>> start RECORDS FOR THE TASK

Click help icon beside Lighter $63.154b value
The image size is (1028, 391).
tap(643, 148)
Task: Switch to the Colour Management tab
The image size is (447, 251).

>> end RECORDS FOR THE TASK

__AIM OF THE TASK__. Rewrite all the records, changing every "image size" to "canvas size" and leaving everything else as it stands.

__WRITTEN ANSWER__.
Click help icon beside Lighter $63.154b value
The canvas size is (1028, 391).
tap(643, 148)
Task: Switch to the Colour Management tab
The canvas size is (447, 251).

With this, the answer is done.